--- start of SELECTED EXTRACT ---

The trees of the Lord shall drink their fill,
The cedars of Lebanon which He did plant,
Where birds will build their nests,
The stork makes the cypress her house,
The high hills for the deer, the rocks shelter the hare.
Who made the moon to mark the seasons,
The sun to know its setting-place.
You drop darkness and it becomes night
When every beast in the forest creeps out,
The lions roar for prey and ask of God their repast—
When the sun rises they gather in
And in their lairs lie down.

True, as the final lines suggest, the lion may not yet be lying down with the lamb, but the entire universe, including man and beast, is sustained by His open hand.

 

And here we’re also given the linchpin that, however tenuously, tethers this poem to its position in the monthly liturgical calendar. The single line that I’ve rendered above as “Who made the moon to mark the seasons” combines an allusion both to the fourth day of Creation, when God made two great lights to govern respectively the day and the night, and to the moon’s role in keeping track of the passage of the months and fixing the timing of the holidays in the Jewish lunar year. In synagogues around the world, special prayers are said on the first day of a new Jewish month (rosh ḥodesh in Hebrew), the day when the first sliver of the new moon is seen; and among the prayers, because of this particular line, is this poem.

--- end of SELECTED EXTRACT ---
--- start of GIVEN DATA ---

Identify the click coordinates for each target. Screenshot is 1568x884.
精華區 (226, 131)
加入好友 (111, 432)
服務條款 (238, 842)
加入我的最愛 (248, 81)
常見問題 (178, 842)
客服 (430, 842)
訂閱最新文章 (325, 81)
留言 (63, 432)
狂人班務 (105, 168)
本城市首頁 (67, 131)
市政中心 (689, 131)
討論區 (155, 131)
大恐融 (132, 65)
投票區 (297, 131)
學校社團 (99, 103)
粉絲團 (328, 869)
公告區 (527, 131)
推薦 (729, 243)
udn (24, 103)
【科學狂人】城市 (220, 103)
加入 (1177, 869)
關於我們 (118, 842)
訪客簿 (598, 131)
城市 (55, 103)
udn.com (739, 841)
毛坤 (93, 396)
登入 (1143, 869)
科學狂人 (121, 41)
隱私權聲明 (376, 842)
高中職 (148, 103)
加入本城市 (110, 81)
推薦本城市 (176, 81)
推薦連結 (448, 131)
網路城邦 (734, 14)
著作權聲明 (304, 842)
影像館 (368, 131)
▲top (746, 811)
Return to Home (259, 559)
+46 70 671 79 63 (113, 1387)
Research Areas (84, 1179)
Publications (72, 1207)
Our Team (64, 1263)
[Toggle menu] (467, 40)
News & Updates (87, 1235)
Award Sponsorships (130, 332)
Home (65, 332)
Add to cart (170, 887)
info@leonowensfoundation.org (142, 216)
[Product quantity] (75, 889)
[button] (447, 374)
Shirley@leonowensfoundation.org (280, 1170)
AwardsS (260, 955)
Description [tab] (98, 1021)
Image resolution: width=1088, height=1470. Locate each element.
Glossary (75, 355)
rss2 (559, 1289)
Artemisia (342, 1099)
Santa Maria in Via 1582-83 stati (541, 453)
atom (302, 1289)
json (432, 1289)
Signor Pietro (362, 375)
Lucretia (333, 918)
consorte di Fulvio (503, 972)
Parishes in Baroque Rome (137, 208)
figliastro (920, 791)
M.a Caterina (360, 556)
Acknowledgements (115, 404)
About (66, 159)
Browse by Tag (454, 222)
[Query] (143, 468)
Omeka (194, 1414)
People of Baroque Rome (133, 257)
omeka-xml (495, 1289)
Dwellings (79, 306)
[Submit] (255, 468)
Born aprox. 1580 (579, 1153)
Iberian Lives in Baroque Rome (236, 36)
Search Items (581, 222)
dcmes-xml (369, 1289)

--- end of GIVEN DATA ---

* WHAT YOU WILL DO
**1)** List every specific kind of animal named in the verse lines at the start of the passage.
**2)** Reproduce the part of the passage starting at "You drop darkness" and ending at "His open hand.".

* RESPONSES TO THE TASKS
**1)** birds, stork, deer, hare, lions

**2)**
You drop darkness and it becomes night
When every beast in the forest creeps out,
The lions roar for prey and ask of God their repast—
When the sun rises they gather in
And in their lairs lie down.

True, as the final lines suggest, the lion may not yet be lying down with the lamb, but the entire universe, including man and beast, is sustained by His open hand.